‘The ghosts of the past always hover near’

WORK on the documentary “Memories in Cypriot Soil” which details the history of Jewish internment camps in Cyprus is nearing completion according to the producers.

The film focuses on the four-year lifespan of a handful of camps which were located at north of occupied Famagusta and near the British base at Dhekelia.

The project, which has been in production for several years, is headed by Gary Gumpert and Susan Drucker who have been researching the subject for the past fifteen years..

The two New York-based professors have been collaborating with Cypriot Nektarios Vilanides on the project.

“Our recent work in Cyprus was productive – both in terms of editing and in regard to research. We have managed to edit down at least twenty hours of interviews to two hours – with the intent of hopefully whittling down the mass to one hour,” Gumpert told the Sunday Mail.

The film focuses on the camps which were specially commissioned by the British to detain thousands of Jews who were caught attempting to enter Palestine after the Second World War. Their inhabitants were held behind barbed wire by the British who had set out immigration quotas for Jews allowed to settle in Palestine.

In all 39 ships trying to reach the Holy Land were captured and diverted to the then bustling port of Famagusta, where their passengers were taken into custody.

“The task is a difficult one because the documentary includes interviews with Cypriots who worked in the camps, those who were interned, Cypriot officials and historians who know about the camps and our own narration of research and discovery.

“What remains missing is an interview from a British soldier. Their voices ought to be in the film. The Berkshire regiment was the last group of soldiers stationed in Cyprus in 1949,” says Gumpert.

During their four years of existence over 52,000 people were forced into the camps and nearly 2,000 babies were born in them, but accurate official documentation relating to their day to day operations is scarce.

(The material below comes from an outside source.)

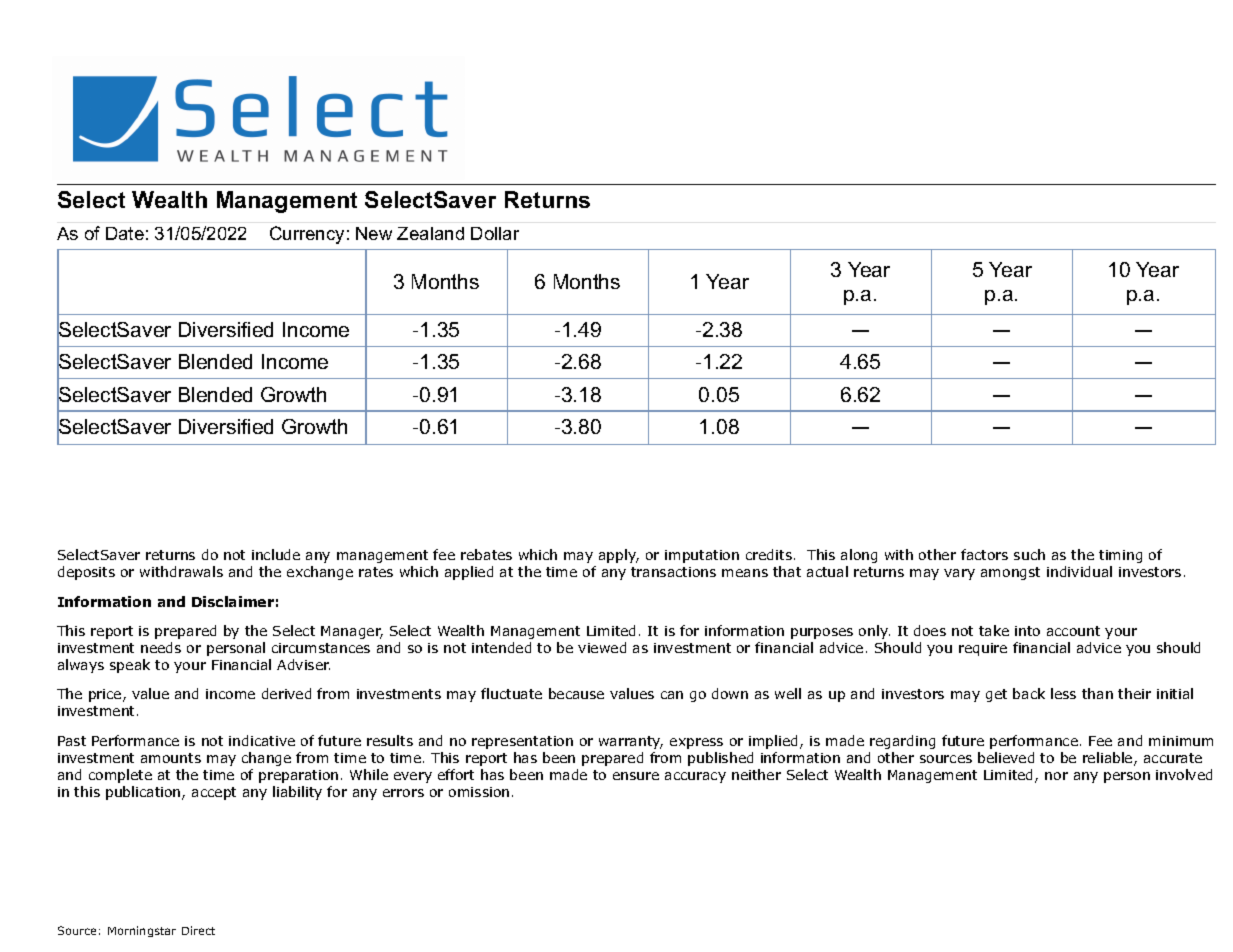 Image resolution: width=1233 pixels, height=952 pixels. What do you see at coordinates (1029, 554) in the screenshot?
I see `such` at bounding box center [1029, 554].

“British maps of the camps are unavailable or have been destroyed and so the process of locating the exact position of the camps has been difficult. The Famagusta area (Carallos) is under Turkish military supervision and so we are somewhat dependent on old photographs to position the camps. In the Dhekelia area, nothing but rubble wire, and concrete flooring indicate any evidence of thousands of human beings housed there.

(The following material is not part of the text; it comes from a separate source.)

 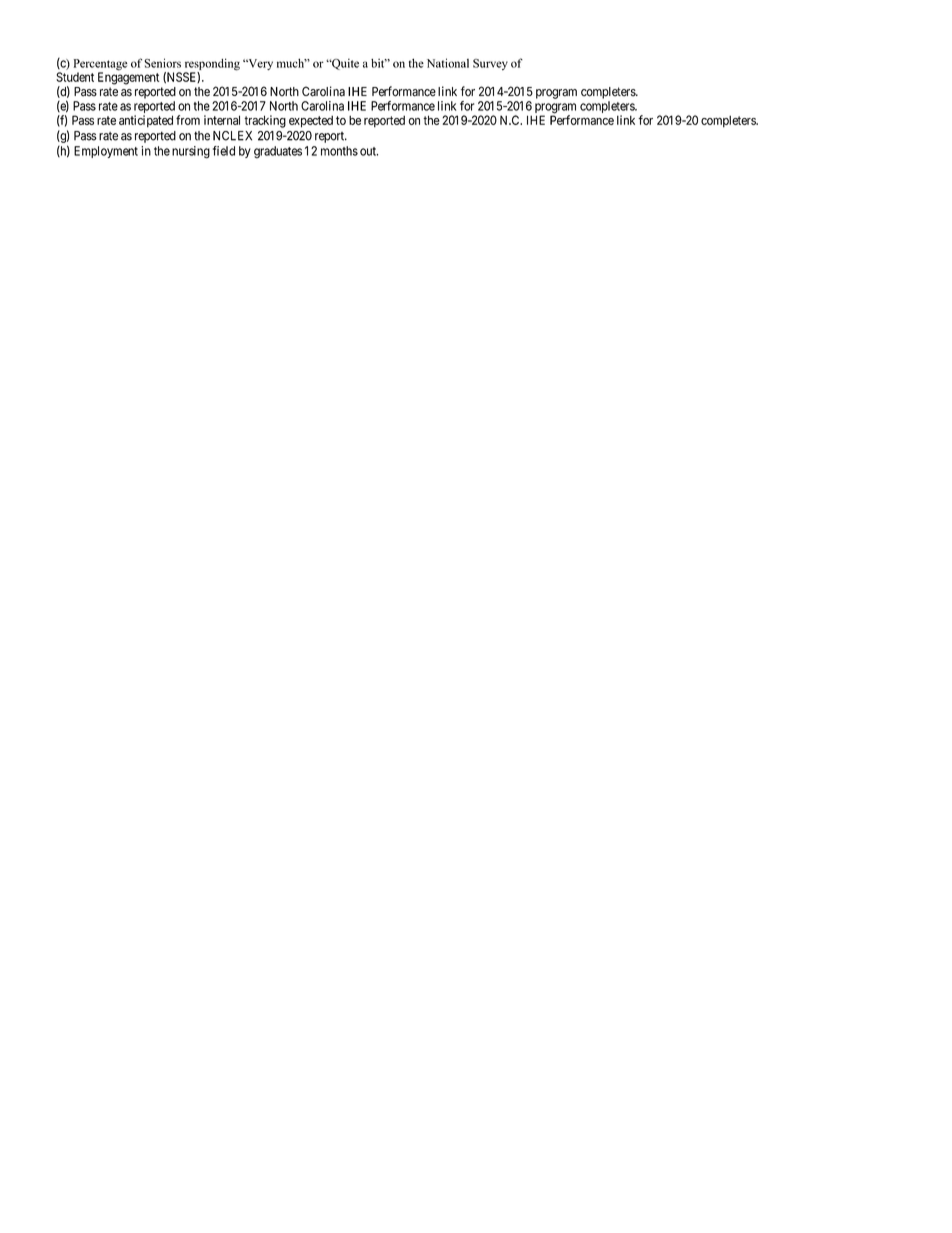 I want to click on Percentage, so click(x=100, y=66).
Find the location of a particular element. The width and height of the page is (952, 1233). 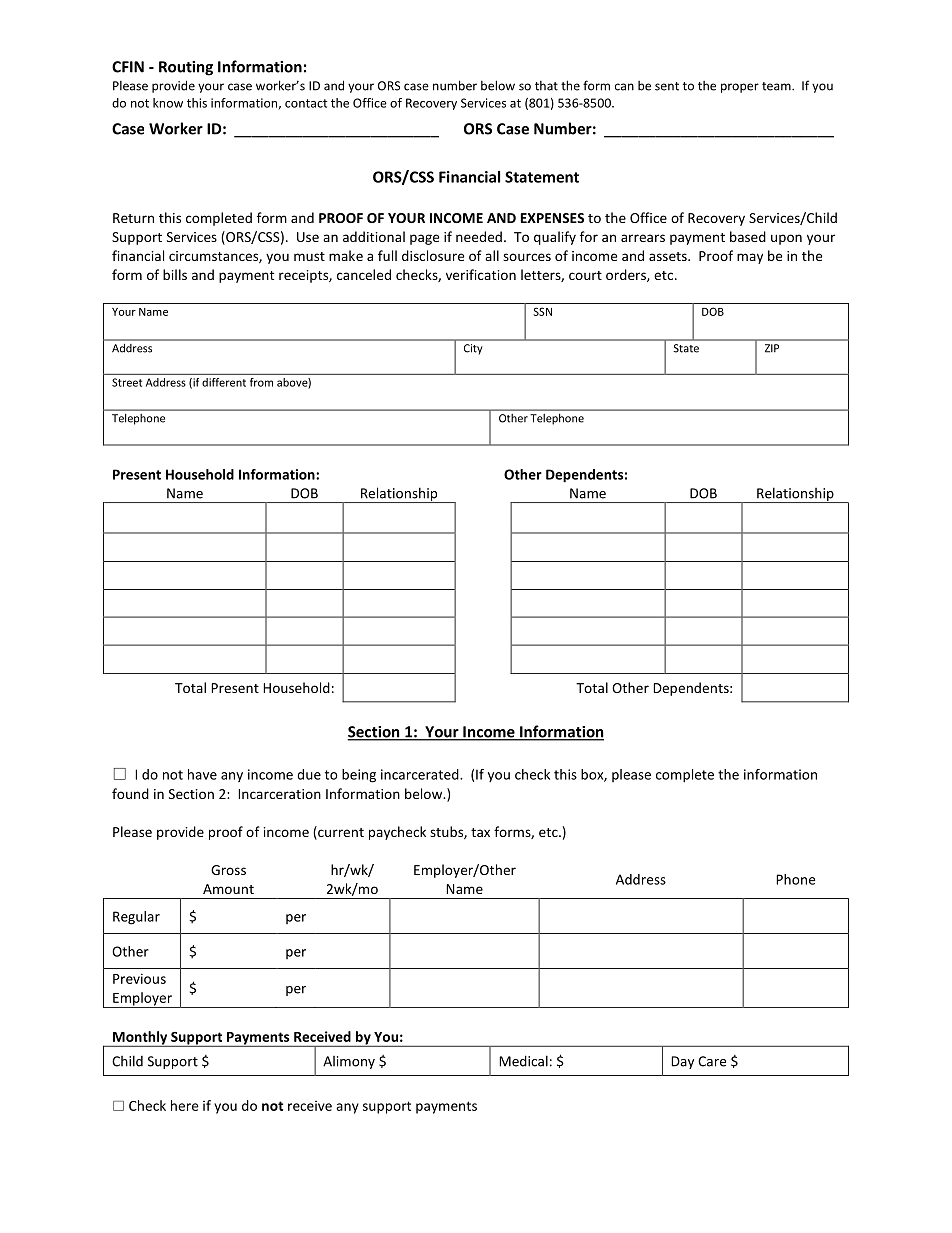

City is located at coordinates (473, 349).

“Until this July we were unable to explore any area within the British wire. However the discovery by the Sunday Mail of an old corrugated Nissen hut about a 100 meters beyond the gate at Dhekelia was significant.”

The newly found hut, which fit part of the jigsaw, sits on an abandoned airfield between Ormideia and Dhekelia and is an identical match to those pictured in historical photos from 1948.

“The Nissen hut had been modified and was used by British personnel as a bar sometime after the departure of the Jews, but the steel structure itself was testimony of conditions that must have been difficult if not unbearable in the heat of Cyprus summers.

“It was a haunting experience and we were momentarily carried away to that time over sixty years ago when the victims of World War II were temporarily placed in the camps of Cyprus. Theghosts of the past always hover nearby.”

The camps were finally closed down in 1949 and during their operation held the equivalent of almost ten per cent of the population of Cyprus. The 1960 film Exodus starring Paul Newman starts with the arrival of Jews in a camp and was filmed in Cyprus at the original camp locations.